SET TASK. Copy the records below word for word, starting at the line containing "Where should I click to: Click the 저장하기" and ending at the line containing "will (x=75, y=191).".

PROVIDED RECORDS.
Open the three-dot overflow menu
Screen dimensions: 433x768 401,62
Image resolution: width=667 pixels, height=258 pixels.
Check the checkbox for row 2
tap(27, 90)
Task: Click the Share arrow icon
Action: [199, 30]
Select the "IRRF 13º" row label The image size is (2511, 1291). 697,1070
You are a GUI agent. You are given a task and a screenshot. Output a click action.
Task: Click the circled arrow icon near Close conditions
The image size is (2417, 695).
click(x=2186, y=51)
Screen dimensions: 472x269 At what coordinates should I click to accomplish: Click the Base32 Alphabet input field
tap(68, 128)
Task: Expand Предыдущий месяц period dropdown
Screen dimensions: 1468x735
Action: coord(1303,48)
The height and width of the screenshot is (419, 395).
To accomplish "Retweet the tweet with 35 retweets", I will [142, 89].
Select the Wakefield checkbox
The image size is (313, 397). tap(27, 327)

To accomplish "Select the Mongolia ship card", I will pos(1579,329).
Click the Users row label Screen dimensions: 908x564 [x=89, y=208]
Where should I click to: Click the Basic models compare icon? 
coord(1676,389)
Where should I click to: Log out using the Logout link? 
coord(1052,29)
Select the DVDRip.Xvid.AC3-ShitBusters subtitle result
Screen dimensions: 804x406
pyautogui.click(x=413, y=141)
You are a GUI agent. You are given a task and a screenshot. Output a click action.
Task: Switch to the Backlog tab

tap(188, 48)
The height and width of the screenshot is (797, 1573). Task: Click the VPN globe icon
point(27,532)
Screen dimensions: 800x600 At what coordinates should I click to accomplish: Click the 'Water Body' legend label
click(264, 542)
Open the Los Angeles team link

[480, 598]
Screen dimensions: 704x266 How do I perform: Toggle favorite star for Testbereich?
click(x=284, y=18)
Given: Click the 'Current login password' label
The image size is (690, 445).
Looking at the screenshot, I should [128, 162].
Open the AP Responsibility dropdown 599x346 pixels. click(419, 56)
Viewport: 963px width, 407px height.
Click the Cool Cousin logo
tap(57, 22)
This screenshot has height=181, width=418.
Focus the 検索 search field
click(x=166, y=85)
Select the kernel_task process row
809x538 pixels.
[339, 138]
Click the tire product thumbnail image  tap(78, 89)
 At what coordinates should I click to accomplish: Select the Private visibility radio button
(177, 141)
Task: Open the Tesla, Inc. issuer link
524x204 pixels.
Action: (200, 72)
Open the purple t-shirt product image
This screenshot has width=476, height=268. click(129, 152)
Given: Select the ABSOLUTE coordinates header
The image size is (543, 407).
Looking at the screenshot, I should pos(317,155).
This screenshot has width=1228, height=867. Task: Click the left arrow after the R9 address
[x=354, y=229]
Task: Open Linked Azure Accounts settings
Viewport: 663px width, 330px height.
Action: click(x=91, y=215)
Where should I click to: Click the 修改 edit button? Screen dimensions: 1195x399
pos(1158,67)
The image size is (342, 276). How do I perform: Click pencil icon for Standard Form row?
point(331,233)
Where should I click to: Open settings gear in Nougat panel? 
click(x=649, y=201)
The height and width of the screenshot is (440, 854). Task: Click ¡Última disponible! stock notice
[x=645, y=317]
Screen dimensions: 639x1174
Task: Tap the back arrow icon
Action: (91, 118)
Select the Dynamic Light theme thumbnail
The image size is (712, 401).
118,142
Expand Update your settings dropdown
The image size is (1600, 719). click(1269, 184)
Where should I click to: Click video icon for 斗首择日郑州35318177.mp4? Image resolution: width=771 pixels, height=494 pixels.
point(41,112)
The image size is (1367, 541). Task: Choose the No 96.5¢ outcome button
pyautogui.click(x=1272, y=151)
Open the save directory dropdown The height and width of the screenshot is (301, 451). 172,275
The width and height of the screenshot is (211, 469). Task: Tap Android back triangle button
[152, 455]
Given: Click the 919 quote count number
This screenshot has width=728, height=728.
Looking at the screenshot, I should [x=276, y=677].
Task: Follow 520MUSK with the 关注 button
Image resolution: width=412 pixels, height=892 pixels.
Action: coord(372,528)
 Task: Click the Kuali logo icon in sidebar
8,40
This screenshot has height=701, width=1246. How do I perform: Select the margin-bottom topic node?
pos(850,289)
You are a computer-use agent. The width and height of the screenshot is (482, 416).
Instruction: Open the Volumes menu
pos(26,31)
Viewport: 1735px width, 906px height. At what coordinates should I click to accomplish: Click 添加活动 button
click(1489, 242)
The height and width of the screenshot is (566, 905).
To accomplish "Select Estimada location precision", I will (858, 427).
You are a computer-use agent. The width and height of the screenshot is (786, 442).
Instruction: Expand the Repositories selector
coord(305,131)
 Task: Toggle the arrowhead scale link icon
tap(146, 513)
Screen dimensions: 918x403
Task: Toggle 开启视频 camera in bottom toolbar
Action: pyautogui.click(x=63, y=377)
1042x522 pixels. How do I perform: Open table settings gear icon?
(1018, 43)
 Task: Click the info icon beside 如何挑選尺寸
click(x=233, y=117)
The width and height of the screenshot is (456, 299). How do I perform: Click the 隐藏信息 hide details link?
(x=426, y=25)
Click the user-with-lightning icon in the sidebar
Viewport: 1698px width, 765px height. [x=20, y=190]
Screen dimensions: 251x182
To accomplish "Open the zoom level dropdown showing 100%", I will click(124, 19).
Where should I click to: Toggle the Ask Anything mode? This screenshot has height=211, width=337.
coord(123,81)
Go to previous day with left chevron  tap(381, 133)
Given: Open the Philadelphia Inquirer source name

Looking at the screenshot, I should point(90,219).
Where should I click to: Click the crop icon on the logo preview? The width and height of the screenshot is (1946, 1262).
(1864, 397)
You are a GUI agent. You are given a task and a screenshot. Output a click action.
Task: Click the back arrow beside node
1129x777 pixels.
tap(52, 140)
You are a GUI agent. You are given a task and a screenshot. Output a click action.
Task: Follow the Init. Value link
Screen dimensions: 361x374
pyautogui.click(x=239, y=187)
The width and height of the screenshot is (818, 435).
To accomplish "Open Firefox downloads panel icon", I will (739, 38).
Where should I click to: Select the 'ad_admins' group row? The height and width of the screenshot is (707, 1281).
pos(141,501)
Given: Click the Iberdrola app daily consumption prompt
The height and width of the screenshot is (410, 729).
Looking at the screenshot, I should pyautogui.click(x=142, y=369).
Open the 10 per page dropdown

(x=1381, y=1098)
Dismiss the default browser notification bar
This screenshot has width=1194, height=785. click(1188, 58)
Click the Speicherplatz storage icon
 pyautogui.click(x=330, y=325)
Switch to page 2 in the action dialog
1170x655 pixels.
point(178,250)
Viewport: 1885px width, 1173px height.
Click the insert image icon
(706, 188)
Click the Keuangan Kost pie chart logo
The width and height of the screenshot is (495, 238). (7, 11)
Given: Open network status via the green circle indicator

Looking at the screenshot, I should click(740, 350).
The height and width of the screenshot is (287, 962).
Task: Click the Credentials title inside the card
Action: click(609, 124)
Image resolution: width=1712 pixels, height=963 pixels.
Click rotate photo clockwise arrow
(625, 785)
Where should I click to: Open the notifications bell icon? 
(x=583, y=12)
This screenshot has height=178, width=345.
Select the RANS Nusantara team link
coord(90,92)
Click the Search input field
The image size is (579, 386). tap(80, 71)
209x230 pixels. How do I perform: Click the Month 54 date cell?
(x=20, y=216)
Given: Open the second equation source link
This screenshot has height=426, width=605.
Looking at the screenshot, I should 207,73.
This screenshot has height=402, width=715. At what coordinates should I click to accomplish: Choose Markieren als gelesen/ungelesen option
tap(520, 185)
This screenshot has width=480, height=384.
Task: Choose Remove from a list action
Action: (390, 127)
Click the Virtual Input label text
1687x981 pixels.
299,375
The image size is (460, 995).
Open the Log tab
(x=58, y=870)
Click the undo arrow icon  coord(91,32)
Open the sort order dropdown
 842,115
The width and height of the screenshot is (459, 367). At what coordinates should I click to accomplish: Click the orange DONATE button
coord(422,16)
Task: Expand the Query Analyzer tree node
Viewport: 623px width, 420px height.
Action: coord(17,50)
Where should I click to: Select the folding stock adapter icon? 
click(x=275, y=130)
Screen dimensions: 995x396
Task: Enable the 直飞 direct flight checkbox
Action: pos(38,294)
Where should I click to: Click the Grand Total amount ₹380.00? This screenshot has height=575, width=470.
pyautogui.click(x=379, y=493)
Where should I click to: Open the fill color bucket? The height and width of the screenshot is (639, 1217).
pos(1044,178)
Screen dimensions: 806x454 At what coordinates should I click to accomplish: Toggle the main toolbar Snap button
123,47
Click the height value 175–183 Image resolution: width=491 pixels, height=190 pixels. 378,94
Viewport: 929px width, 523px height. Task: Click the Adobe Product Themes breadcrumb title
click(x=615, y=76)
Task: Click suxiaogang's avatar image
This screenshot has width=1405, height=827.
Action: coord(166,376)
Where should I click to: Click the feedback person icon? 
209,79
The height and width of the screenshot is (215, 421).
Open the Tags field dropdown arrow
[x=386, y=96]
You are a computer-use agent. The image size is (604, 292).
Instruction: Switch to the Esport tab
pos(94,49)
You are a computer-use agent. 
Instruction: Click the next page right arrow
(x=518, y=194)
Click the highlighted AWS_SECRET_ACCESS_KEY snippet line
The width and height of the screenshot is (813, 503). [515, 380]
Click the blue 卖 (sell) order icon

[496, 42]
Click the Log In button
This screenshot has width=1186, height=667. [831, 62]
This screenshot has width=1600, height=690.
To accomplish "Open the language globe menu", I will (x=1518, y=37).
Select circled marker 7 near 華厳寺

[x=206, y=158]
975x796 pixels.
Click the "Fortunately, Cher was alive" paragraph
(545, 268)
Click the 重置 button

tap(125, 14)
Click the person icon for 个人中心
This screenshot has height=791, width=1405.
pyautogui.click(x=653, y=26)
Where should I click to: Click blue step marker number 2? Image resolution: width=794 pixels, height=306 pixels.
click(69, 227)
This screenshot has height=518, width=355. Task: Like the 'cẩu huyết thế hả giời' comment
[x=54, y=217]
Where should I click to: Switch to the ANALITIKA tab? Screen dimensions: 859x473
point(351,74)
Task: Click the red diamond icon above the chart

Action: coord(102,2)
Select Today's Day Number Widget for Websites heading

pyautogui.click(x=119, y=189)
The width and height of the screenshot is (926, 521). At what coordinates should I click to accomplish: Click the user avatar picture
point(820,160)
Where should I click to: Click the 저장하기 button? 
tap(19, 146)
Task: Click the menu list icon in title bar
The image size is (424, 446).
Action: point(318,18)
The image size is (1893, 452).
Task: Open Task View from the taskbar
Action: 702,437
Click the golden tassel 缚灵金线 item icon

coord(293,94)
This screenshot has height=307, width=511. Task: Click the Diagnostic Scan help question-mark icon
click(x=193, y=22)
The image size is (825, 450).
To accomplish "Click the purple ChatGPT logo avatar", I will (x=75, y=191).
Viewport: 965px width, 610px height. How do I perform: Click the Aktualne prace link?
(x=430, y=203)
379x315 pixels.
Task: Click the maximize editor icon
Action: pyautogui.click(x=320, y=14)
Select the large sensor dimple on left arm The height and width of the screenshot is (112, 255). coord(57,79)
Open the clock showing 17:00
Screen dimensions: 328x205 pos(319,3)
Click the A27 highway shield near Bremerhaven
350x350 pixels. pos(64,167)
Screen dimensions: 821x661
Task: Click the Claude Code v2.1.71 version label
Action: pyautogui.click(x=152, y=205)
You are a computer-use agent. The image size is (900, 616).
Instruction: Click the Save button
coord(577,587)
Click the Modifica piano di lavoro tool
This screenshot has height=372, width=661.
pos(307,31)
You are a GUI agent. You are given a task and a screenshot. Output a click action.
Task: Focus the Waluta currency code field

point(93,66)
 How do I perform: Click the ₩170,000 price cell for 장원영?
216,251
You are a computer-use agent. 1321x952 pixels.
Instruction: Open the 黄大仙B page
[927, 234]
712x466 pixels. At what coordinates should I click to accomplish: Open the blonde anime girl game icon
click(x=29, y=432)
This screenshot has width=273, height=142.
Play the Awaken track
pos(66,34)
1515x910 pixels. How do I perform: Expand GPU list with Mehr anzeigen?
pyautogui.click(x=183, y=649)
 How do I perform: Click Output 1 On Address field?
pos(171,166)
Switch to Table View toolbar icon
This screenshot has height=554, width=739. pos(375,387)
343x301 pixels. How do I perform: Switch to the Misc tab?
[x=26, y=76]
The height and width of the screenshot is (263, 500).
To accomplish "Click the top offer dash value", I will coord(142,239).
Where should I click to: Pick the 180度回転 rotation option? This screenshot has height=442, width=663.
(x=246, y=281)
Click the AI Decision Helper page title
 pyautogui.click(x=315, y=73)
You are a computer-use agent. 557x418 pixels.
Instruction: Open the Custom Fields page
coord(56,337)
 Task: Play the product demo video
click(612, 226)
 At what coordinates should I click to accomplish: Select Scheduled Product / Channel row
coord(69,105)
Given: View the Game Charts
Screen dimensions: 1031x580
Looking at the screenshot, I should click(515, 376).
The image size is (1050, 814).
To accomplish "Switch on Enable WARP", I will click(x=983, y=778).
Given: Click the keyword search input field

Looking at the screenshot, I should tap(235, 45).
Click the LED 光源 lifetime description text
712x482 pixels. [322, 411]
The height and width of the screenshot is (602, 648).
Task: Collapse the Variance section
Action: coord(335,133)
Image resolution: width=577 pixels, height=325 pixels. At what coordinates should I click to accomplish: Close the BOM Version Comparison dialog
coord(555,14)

ANSWER IN FULL.
Where should I click to: Click the 저장하기 button? 
tap(19, 146)
Task: Click the menu list icon in title bar
The image size is (424, 446).
Action: point(318,18)
The image size is (1893, 452).
Task: Open Task View from the taskbar
Action: 702,437
Click the golden tassel 缚灵金线 item icon

coord(293,94)
This screenshot has height=307, width=511. Task: Click the Diagnostic Scan help question-mark icon
click(x=193, y=22)
The image size is (825, 450).
To accomplish "Click the purple ChatGPT logo avatar", I will (x=75, y=191).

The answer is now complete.